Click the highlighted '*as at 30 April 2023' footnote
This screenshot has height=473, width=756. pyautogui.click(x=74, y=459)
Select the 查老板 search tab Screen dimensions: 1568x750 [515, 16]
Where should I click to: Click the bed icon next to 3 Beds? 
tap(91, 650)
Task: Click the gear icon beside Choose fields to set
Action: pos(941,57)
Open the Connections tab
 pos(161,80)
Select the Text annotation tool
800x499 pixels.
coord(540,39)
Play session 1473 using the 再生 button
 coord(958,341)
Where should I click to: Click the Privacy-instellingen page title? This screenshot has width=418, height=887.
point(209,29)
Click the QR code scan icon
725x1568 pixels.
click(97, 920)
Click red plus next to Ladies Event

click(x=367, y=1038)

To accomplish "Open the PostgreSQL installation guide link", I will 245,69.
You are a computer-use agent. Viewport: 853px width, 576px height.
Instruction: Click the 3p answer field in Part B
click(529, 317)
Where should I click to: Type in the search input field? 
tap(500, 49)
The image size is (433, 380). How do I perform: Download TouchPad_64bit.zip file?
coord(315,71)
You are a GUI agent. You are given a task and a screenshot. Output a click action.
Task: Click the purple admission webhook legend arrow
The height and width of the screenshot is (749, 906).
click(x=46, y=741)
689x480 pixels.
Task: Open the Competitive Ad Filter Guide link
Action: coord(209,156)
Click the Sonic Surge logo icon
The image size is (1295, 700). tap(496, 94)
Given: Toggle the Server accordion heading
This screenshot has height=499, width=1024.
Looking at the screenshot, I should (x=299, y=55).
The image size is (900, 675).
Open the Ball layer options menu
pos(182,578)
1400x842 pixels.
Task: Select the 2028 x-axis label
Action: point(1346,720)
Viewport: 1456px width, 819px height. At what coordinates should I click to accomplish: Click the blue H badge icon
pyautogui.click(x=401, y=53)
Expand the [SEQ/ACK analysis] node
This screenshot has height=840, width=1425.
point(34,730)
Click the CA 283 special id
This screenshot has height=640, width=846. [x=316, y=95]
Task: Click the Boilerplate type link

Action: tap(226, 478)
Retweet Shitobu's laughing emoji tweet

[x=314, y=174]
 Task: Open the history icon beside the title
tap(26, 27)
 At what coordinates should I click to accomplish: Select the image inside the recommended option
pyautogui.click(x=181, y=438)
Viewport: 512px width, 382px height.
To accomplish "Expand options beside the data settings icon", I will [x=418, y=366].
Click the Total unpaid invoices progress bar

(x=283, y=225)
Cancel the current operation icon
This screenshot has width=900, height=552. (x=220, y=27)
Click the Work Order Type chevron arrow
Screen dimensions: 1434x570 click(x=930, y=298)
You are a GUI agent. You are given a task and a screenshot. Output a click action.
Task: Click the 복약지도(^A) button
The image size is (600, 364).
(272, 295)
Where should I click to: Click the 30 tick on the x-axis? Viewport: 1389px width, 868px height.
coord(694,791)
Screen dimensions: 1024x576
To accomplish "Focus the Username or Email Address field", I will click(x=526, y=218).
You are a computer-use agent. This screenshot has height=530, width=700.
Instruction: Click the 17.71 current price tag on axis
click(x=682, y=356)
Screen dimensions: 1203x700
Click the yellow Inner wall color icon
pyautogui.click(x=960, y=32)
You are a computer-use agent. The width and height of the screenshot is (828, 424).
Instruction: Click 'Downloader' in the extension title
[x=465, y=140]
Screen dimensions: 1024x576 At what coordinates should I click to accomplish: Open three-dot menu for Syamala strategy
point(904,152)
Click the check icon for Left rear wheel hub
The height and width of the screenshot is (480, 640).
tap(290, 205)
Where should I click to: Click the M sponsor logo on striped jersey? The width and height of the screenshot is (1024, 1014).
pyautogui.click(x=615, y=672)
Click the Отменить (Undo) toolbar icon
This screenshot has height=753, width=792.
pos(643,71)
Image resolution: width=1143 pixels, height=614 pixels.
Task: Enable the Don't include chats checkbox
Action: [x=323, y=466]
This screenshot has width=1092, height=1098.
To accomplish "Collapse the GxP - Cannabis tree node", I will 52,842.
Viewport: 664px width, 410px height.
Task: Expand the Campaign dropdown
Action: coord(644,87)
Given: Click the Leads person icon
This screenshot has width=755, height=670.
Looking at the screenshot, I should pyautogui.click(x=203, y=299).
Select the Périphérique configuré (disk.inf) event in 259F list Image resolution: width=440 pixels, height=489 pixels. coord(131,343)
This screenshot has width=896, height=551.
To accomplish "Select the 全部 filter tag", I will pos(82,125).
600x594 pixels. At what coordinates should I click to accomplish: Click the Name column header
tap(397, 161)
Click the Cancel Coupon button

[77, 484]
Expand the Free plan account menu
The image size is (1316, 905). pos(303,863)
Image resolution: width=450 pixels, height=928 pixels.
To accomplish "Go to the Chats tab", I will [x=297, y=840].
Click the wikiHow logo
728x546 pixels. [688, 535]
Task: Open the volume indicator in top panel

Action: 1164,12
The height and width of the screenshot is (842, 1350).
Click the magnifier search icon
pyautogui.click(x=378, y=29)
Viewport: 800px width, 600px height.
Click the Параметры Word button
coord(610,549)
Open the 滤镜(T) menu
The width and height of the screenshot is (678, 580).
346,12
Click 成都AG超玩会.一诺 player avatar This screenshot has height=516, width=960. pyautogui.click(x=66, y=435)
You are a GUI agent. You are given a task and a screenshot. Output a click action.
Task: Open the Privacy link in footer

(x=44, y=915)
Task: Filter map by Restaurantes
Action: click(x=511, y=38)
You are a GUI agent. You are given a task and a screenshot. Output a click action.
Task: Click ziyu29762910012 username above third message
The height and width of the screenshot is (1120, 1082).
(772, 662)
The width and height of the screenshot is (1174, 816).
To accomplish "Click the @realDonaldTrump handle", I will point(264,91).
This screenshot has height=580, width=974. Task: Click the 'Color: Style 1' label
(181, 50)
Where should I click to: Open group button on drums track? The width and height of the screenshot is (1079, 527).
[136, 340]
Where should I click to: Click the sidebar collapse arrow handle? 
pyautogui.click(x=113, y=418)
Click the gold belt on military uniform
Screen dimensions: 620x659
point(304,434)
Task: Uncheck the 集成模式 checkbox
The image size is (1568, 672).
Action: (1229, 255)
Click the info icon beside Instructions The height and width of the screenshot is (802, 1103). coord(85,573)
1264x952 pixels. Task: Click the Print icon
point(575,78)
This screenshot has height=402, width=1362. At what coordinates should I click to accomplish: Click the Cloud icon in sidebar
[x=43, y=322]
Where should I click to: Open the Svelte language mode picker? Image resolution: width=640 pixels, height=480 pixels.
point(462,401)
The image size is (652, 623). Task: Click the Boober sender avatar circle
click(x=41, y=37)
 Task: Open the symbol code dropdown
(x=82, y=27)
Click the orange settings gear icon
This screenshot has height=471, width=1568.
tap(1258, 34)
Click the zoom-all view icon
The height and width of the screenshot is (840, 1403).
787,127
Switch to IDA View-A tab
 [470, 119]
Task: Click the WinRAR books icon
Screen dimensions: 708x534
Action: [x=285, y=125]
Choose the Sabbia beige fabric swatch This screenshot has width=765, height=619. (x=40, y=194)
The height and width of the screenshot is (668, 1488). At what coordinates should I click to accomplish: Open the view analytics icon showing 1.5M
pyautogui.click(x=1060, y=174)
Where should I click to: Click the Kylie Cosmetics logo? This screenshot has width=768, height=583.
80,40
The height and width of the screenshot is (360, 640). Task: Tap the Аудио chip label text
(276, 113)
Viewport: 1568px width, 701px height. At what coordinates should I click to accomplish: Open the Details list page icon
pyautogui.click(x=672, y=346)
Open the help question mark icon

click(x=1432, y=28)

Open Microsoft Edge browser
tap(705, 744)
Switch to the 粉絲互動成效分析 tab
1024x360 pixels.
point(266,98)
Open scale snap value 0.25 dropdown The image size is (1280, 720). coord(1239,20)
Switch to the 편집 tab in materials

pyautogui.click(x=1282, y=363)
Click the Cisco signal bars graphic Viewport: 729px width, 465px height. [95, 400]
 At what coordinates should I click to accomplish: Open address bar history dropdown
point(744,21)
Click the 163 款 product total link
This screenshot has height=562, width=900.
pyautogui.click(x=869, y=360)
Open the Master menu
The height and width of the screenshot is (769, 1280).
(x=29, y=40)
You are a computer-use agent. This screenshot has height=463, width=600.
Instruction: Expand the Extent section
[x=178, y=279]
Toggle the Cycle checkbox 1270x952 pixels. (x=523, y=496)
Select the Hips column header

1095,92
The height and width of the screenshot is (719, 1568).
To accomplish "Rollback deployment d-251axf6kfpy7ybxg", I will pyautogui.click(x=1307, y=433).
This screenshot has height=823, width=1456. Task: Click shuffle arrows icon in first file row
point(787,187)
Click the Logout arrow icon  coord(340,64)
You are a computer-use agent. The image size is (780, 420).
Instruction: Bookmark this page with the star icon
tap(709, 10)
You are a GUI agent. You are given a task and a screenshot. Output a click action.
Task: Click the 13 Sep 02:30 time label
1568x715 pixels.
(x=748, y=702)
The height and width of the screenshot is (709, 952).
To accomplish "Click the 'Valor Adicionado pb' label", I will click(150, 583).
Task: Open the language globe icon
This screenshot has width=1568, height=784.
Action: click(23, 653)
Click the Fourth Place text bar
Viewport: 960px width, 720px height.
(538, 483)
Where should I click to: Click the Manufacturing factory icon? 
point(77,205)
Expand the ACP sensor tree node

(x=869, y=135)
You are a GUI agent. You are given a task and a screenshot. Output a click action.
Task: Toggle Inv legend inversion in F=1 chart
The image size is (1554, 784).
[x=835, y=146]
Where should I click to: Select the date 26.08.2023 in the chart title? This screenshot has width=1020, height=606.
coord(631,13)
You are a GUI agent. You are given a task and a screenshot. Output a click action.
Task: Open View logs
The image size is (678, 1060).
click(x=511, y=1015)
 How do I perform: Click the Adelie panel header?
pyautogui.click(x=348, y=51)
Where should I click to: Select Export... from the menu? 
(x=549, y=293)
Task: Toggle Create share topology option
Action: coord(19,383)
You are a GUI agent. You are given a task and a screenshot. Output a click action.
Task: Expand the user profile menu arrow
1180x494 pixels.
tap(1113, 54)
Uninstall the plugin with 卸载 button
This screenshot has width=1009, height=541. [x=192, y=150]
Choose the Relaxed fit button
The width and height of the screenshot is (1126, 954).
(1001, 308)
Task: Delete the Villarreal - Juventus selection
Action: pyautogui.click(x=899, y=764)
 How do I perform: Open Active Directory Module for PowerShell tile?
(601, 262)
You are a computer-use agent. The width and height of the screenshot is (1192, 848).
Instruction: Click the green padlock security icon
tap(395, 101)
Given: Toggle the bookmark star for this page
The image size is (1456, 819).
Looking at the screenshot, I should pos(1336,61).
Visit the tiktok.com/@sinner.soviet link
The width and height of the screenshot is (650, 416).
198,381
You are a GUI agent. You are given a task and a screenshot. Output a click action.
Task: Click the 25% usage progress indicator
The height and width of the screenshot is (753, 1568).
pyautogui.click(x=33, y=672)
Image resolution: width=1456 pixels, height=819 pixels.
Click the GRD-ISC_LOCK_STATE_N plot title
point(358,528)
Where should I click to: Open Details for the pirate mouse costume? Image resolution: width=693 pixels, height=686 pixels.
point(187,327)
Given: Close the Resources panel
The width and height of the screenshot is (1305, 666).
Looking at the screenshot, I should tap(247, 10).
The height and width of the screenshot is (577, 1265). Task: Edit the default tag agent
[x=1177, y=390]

※

* **Work instructions**:
Could you give the material from its first line through the line containing "I will 245,69.", both included, as a numbered list with blank lines left out?

* **Answer for the task**:
1. Click the highlighted '*as at 30 April 2023' footnote
2. This screenshot has height=473, width=756. pyautogui.click(x=74, y=459)
3. Select the 查老板 search tab Screen dimensions: 1568x750 [515, 16]
4. Where should I click to: Click the bed icon next to 3 Beds? 
5. tap(91, 650)
6. Task: Click the gear icon beside Choose fields to set
7. Action: pos(941,57)
8. Open the Connections tab
9.  pos(161,80)
10. Select the Text annotation tool
11. 800x499 pixels.
12. coord(540,39)
13. Play session 1473 using the 再生 button
14.  coord(958,341)
15. Where should I click to: Click the Privacy-instellingen page title? This screenshot has width=418, height=887.
16. point(209,29)
17. Click the QR code scan icon
18. 725x1568 pixels.
19. click(97, 920)
20. Click red plus next to Ladies Event
21. click(x=367, y=1038)
22. To accomplish "Open the PostgreSQL installation guide link", I will 245,69.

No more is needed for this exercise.